Sharing her enthusiasm for her research with students and colleagues is much more important than titles for this faculty member, however, who has been at UGA since 1999.
To appreciate Fagan’s passion for stroke, which is the fifth leading cause of death in the U.S., it is important to understand the causes and consequences of this disease. A stroke is a brain attack that occurs when blood flow to an area of the brain is cut off. When this happens, brain cells are deprived of oxygen and begin to die. When brain cells die during a stroke, abilities controlled by that area of the brain, such as memory and muscle control, are lost. People who experience a stroke may only have minor problems, such as temporary weakness of an arm or leg, but others may be permanently paralyzed on one side of their body, lose their ability to speak or suffer memory loss and dementia. While some people may recover from a stroke, more than two-thirds of survivors will have some type of disability. In fact, stroke is the leading cause of adult disability in the U.S., according to the National Stroke Association, which also reports that almost 800,000 people in the U.S. experience a new or recurrent stroke each year.
“Research has helped us to discover acute treatment modalities that allow us to reduce the disability due to stroke,” said Fagan. “In my lab, I work with graduate students, professional pharmacy students and residents to develop pharmacotherapies that will improve stroke outcomes, by regeneration of blood vessels for improved blood flow and protecting the vascular system
It is her most recent research for which she currently is most excited.

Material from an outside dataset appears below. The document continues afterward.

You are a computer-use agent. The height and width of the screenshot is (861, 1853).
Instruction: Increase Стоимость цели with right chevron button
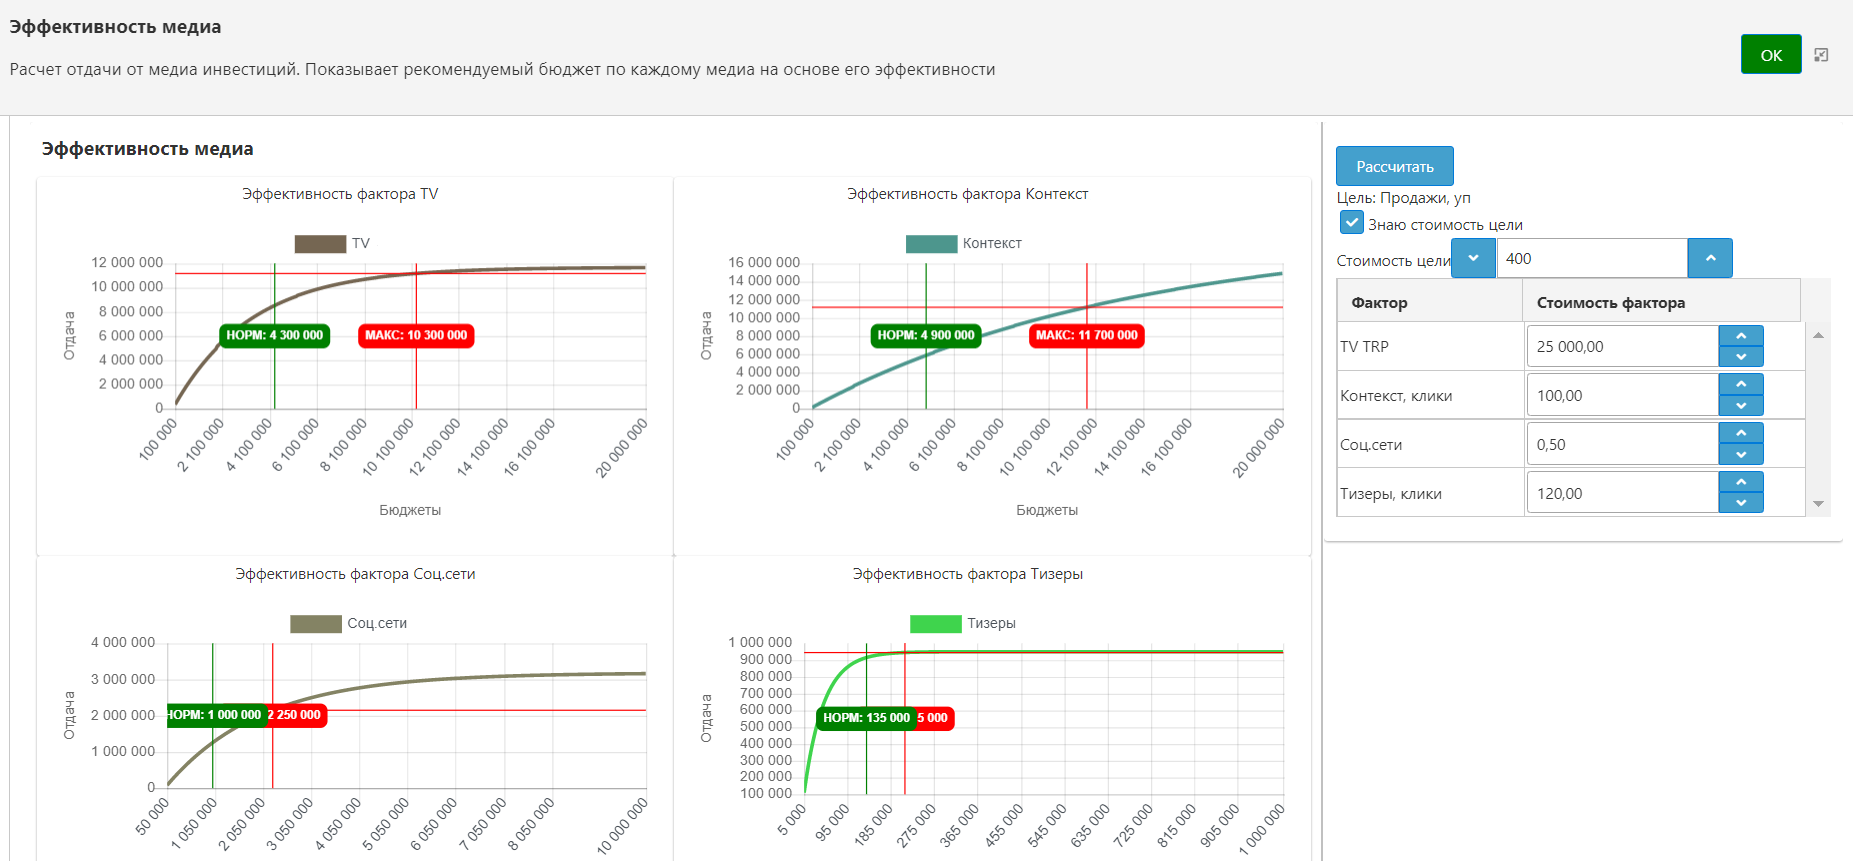tap(1710, 258)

Working with students in her research laboratory, Fagan has developed a model of the progressive memory loss that occurs following a stroke. Using C21, a drug compound from Sweden, the team has been successful in preventing cognitive impairment following stroke in laboratory rats without the harmful side effects of low blood pressure found in other similar drugs. Fagan hopes that her work can be translated to human models in the near future. She has published three new studies this year related to this work, and she just received a five-year, $2 million National Institutes of Health grant in collaboration with her colleague Adviye Ergul in Augusta University’s physiology department, to continue this work.
A staunch advocate for graduate and undergraduate students alike, Fagan has received numerous awards and accolades for her research expertise, and she has more than 200 professional publications. Along with her research, Fagan is committed to teaching tomorrow’s pharmacists with a valuable philosophy.
“I encourage my students to practice as a valued member of the interprofessional team, which will ultimately lead to improved patient outcomes,” Fagan said.